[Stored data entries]

===============

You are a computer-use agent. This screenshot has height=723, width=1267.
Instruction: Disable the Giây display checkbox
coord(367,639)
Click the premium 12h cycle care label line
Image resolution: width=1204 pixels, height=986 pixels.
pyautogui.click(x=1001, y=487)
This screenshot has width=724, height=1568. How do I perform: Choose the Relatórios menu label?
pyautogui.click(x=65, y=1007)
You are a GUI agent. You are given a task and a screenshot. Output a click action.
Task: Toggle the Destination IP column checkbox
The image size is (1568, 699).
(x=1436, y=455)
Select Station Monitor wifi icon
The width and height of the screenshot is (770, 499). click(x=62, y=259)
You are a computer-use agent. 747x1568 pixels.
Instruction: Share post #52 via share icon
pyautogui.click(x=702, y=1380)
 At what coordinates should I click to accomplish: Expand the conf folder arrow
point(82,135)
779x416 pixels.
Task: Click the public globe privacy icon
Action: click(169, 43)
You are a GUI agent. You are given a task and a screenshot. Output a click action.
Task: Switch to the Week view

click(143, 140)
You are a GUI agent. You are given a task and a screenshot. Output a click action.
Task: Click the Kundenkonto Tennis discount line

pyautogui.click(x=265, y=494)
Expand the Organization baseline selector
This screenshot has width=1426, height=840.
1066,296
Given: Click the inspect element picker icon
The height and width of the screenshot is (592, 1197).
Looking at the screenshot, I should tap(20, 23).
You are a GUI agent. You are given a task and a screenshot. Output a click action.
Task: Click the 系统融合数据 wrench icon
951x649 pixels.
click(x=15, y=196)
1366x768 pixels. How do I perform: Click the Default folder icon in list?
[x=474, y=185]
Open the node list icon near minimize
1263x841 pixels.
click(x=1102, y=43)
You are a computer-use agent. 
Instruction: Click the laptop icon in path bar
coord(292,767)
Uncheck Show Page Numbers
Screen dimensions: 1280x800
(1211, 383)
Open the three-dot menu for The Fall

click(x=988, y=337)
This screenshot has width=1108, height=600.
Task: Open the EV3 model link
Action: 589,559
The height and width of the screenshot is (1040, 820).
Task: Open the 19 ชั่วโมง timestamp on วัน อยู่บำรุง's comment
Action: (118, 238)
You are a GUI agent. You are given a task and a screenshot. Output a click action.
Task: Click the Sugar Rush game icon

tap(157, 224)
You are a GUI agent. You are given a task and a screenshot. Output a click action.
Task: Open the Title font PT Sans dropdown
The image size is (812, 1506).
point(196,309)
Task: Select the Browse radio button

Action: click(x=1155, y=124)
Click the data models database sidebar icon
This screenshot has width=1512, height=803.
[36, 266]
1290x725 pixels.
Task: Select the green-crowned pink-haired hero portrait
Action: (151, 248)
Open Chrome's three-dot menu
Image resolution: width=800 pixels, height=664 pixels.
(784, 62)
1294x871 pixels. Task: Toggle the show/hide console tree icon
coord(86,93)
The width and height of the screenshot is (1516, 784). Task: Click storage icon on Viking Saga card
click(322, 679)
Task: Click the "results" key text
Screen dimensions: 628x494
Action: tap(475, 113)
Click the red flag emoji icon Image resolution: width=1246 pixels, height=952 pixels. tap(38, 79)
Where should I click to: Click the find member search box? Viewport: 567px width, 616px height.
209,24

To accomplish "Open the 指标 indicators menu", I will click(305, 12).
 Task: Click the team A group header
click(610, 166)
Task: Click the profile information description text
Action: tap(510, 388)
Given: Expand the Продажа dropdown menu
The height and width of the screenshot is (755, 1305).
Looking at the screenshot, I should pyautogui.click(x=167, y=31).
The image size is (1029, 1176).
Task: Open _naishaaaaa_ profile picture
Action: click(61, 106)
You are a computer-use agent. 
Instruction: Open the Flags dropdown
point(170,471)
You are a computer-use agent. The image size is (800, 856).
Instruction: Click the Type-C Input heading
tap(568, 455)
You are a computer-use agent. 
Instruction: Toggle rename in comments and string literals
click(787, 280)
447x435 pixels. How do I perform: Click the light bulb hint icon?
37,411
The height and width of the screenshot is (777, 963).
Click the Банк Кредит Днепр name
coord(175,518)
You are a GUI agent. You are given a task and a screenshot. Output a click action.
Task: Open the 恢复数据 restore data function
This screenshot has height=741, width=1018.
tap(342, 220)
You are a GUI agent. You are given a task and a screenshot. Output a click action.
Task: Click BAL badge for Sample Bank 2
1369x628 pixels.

===============

■ TASK PROMPT ■
Repeat each of the entries above precisely as given.

■ RESPONSE TO THE TASK ■
You are a computer-use agent. This screenshot has height=723, width=1267.
Instruction: Disable the Giây display checkbox
coord(367,639)
Click the premium 12h cycle care label line
Image resolution: width=1204 pixels, height=986 pixels.
pyautogui.click(x=1001, y=487)
This screenshot has width=724, height=1568. How do I perform: Choose the Relatórios menu label?
pyautogui.click(x=65, y=1007)
You are a GUI agent. You are given a task and a screenshot. Output a click action.
Task: Toggle the Destination IP column checkbox
The image size is (1568, 699).
(x=1436, y=455)
Select Station Monitor wifi icon
The width and height of the screenshot is (770, 499). click(x=62, y=259)
You are a computer-use agent. 747x1568 pixels.
Instruction: Share post #52 via share icon
pyautogui.click(x=702, y=1380)
 At what coordinates should I click to accomplish: Expand the conf folder arrow
point(82,135)
779x416 pixels.
Task: Click the public globe privacy icon
Action: click(169, 43)
You are a GUI agent. You are given a task and a screenshot. Output a click action.
Task: Switch to the Week view

click(143, 140)
You are a GUI agent. You are given a task and a screenshot. Output a click action.
Task: Click the Kundenkonto Tennis discount line

pyautogui.click(x=265, y=494)
Expand the Organization baseline selector
This screenshot has width=1426, height=840.
1066,296
Given: Click the inspect element picker icon
The height and width of the screenshot is (592, 1197).
Looking at the screenshot, I should tap(20, 23).
You are a GUI agent. You are given a task and a screenshot. Output a click action.
Task: Click the 系统融合数据 wrench icon
951x649 pixels.
click(x=15, y=196)
1366x768 pixels. How do I perform: Click the Default folder icon in list?
[x=474, y=185]
Open the node list icon near minimize
1263x841 pixels.
click(x=1102, y=43)
You are a computer-use agent. 
Instruction: Click the laptop icon in path bar
coord(292,767)
Uncheck Show Page Numbers
Screen dimensions: 1280x800
(1211, 383)
Open the three-dot menu for The Fall

click(x=988, y=337)
This screenshot has width=1108, height=600.
Task: Open the EV3 model link
Action: 589,559
The height and width of the screenshot is (1040, 820).
Task: Open the 19 ชั่วโมง timestamp on วัน อยู่บำรุง's comment
Action: (118, 238)
You are a GUI agent. You are given a task and a screenshot. Output a click action.
Task: Click the Sugar Rush game icon

tap(157, 224)
You are a GUI agent. You are given a task and a screenshot. Output a click action.
Task: Open the Title font PT Sans dropdown
The image size is (812, 1506).
point(196,309)
Task: Select the Browse radio button

Action: click(x=1155, y=124)
Click the data models database sidebar icon
This screenshot has width=1512, height=803.
[36, 266]
1290x725 pixels.
Task: Select the green-crowned pink-haired hero portrait
Action: (151, 248)
Open Chrome's three-dot menu
Image resolution: width=800 pixels, height=664 pixels.
(784, 62)
1294x871 pixels. Task: Toggle the show/hide console tree icon
coord(86,93)
The width and height of the screenshot is (1516, 784). Task: Click storage icon on Viking Saga card
click(322, 679)
Task: Click the "results" key text
Screen dimensions: 628x494
Action: tap(475, 113)
Click the red flag emoji icon Image resolution: width=1246 pixels, height=952 pixels. tap(38, 79)
Where should I click to: Click the find member search box? Viewport: 567px width, 616px height.
209,24

To accomplish "Open the 指标 indicators menu", I will click(305, 12).
 Task: Click the team A group header
click(610, 166)
Task: Click the profile information description text
Action: tap(510, 388)
Given: Expand the Продажа dropdown menu
The height and width of the screenshot is (755, 1305).
Looking at the screenshot, I should pyautogui.click(x=167, y=31).
The image size is (1029, 1176).
Task: Open _naishaaaaa_ profile picture
Action: click(61, 106)
You are a computer-use agent. 
Instruction: Open the Flags dropdown
point(170,471)
You are a computer-use agent. The image size is (800, 856).
Instruction: Click the Type-C Input heading
tap(568, 455)
You are a computer-use agent. 
Instruction: Toggle rename in comments and string literals
click(787, 280)
447x435 pixels. How do I perform: Click the light bulb hint icon?
37,411
The height and width of the screenshot is (777, 963).
Click the Банк Кредит Днепр name
coord(175,518)
You are a GUI agent. You are given a task and a screenshot. Output a click action.
Task: Open the 恢复数据 restore data function
This screenshot has height=741, width=1018.
tap(342, 220)
You are a GUI agent. You are given a task and a screenshot. Output a click action.
Task: Click BAL badge for Sample Bank 2
1369x628 pixels.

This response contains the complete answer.